ALT and AST are widely used as noninvasive screening tools for NAFLD and non-alcoholic steatohepatitis (NASH) in the pediatric population [46]. Although ALT is suggested as currently the best inexpensive screener of NAFLD in children [36], it has limitations such that there is no consensus on ALT normal values, and not all ALT-positive screening will have liver disease, leading to inconsistencies [47]. While proportional relationships between the liver enzymes and varying WHtR thresholds have been established [13, 21, 33], this was not replicated in our cohort, except for ALT (≥ 30). ALT) was nearly threefold higher in female children in WHtR T3 compared to T1. When ALT was assessed using sex-specific NASPGHAN ALT criteria, there was a stronger association with WHtR in both sexes; T3 WHtR compared to the T1 WHtR category.

Obesity screening programs could be incorporated into pediatric settings such as schools and conducted with protocols similar to those used in school FitnessGram and other obesity evaluations [48, 49]. Using the WHtR as a screening tool in schools and public health settings could quickly identify high-risk children who should be referred for further assessment. A population-based screening should be conducted in safe, confidential spaces to minimize stigmatizing children with overweight and obesity. Our study suggests that WHtR could be helpful in identifying children with an unhealthy phenotype of obesity.

Strengths of this study include the scientific rigor of data collection, the availability of a database with an adequate sample size to test the hypotheses, the interface with safety-net primary care, the availability of relevant cardiometabolic biomarkers, and diverse ethnic/racial distributions of the participants.

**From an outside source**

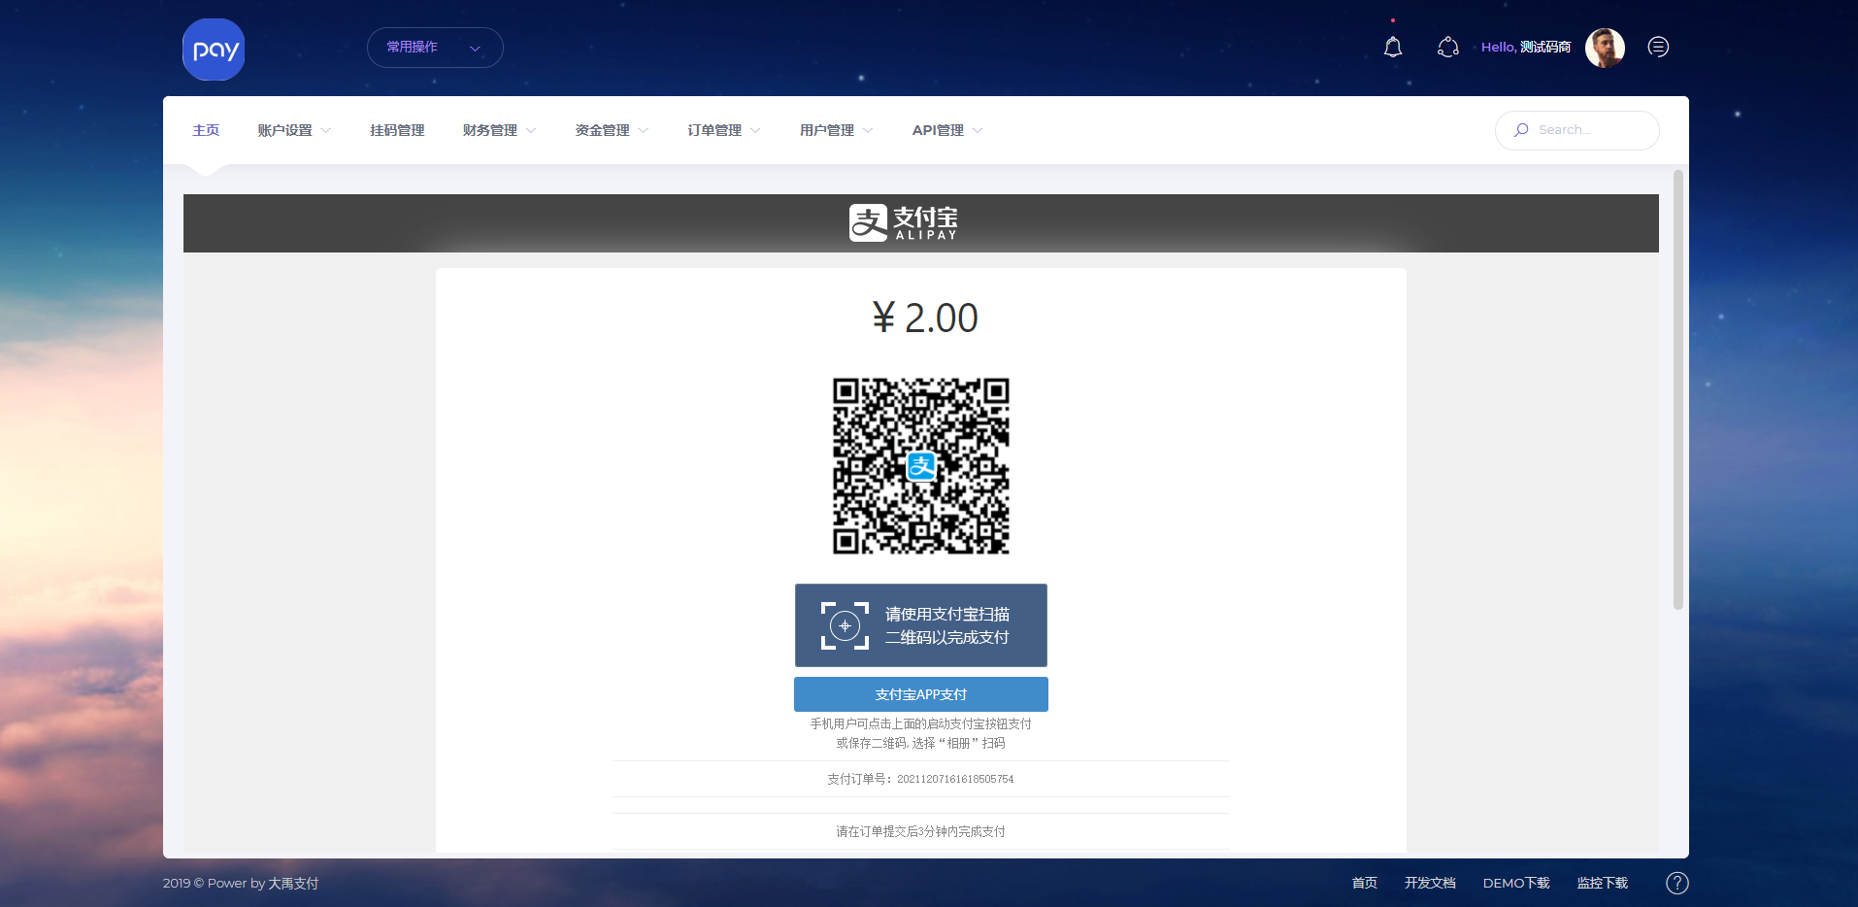The image size is (1858, 907).
Task: Click the Alipay logo in the banner
Action: pos(904,222)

Study limitations include a single measure of anthropometric and biochemical measures obtained at baseline, hence, the cross-sectional design. Consistent with the parent study protocol criteria, all the children in the trial were overweight or obese, so we did not have a normal weight control group to perform a comparative analysis. Although we had a relatively large sample size, we may not have had adequate statistical power to assess sex-specific differences. The population's demographic characteristics (majority of parents/guardians identified as Hispanic and were born outside of the continental United States) and setting (pediatric safety-net primary care) potentially limit the generalizability of our results.

Conclusion

Assessing WHtR may prove to be an efficient and quick screening method to identify children with overweight and obesity who are at elevated risk for cardiometabolic disorders, particularly those who have IR and elevated liver biomarkers. The approach minimizes the stigma or social disparities associated with obesity. This screening method is feasible for use in schools and other pediatric environments, such as fitness grams and evaluations.